A investigação do USTR focou em setores estratégicos da economia brasileira. O governo dos Estados Unidos alega que o sistema de pagamentos instantâneos do Banco Central, o Pix, favorece a autoridade monetária em detrimento de operadoras de cartão norte-americanas.
Os norte-americanos também questionam a demora na análise de patentes farmacêuticas e barreiras impostas ao mercado de biocombustíveis, especificamente ao etanol. A taxação de 25% é vista como uma forma de pressionar o governo brasileiro a revisar tais políticas.
A base legal utilizada, a "Seção 301", é a mesma ferramenta que Trump aplicou contra a China durante seu primeiro mandato. A ação atual também é interpretada como uma manobra técnica para contornar barreiras jurídicas enfrentadas em 2025, quando uma tentativa anterior de taxação foi derrubada pela Suprema Corte dos EUA. “O impacto é alto para o Brasil e cerca de 45% dos bens exportados aos Estados Unidos”, avalia o professor Daniel Vargas, da FGV.
Produtos que ficam de fora do "tarifaço"
Apesar da abrangência da proposta, o governo dos Estados Unidos decidiu manter isenções para produtos fundamentais da pauta de exportação do agronegócio e da indústria brasileira. Itens de grande peso na balança comercial não serão atingidos pelo aumento tributário.
Ficam de fora desta nova taxação a carne bovina, café em grãos, aeronaves e partes, petróleo bruto, fertilizantes e terras raras.
A manutenção da isenção para a carne bovina e o café é estratégica, uma vez que o Brasil é um dos principais fornecedores globais dessas commodities. O setor de fertilizantes também foi preservado para evitar impactos diretos nos custos de produção dos próprios agricultores norte-americanos.
Ameaça aos BRICS
O anúncio marca o início de um processo formal. A lista definitiva dos produtos afetados, com seus respectivos códigos tarifários, será publicada apenas após uma audiência pública marcada para o dia 6 de julho de 2026. Vargas explica, porém, que o governo norte-americano tem limites para impor decisões, como as tarifas. No caso da normativa 301, que é precedida por investigação e será submetida a consulta pública e receberá informações fornecidas pelo governo brasileiro para ser aprovada.
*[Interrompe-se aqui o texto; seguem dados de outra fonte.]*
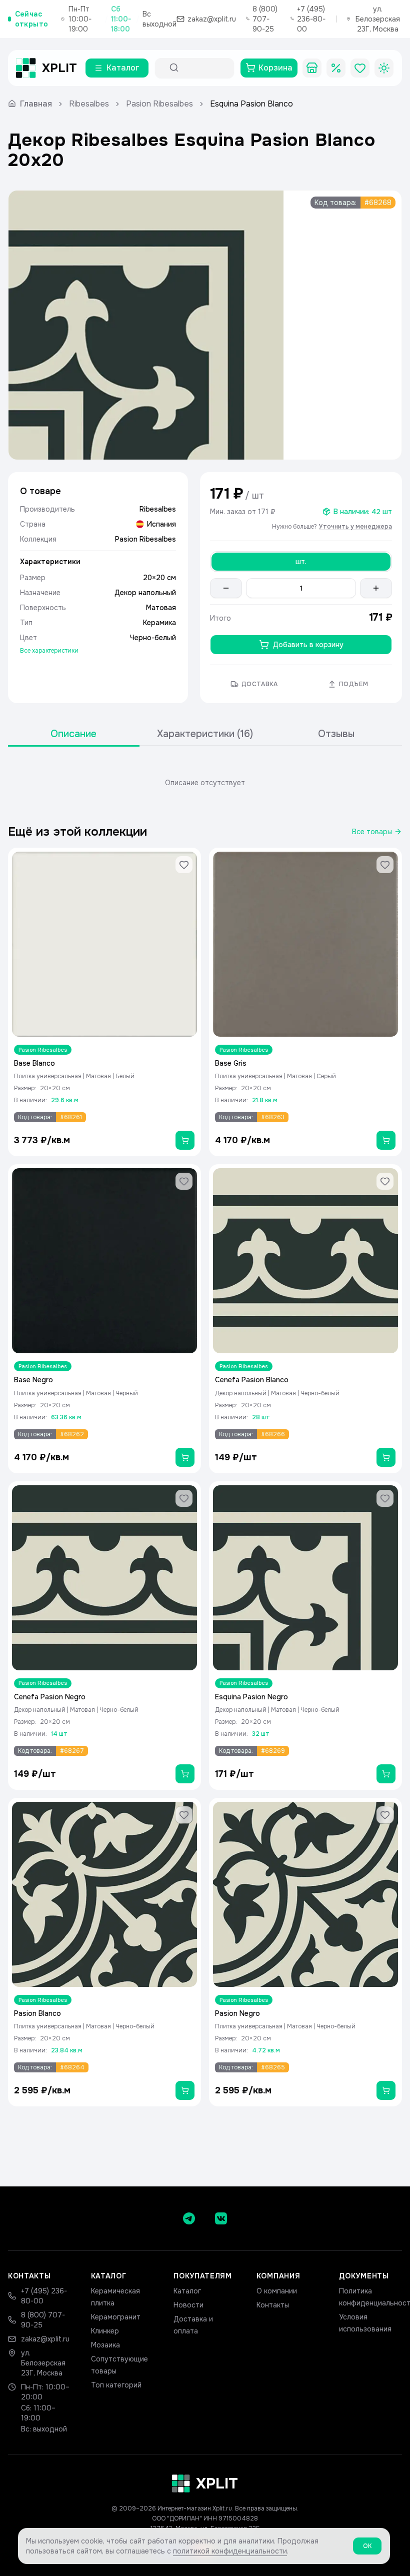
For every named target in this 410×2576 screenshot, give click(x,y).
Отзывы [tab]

Há também um componente geopolítico na decisão. Em julho de 2025, o presidente Donald Trump já havia ameaçado impor uma tarifa extra de 10% a países alinhados às políticas do bloco BRICS, do qual o Brasil faz parte.
O mercado agora aguarda o posicionamento oficial do Ministério da Agricultura e do Ministério das Relações Exteriores do Brasil para avaliar possíveis medidas de retaliação ou negociações diplomáticas.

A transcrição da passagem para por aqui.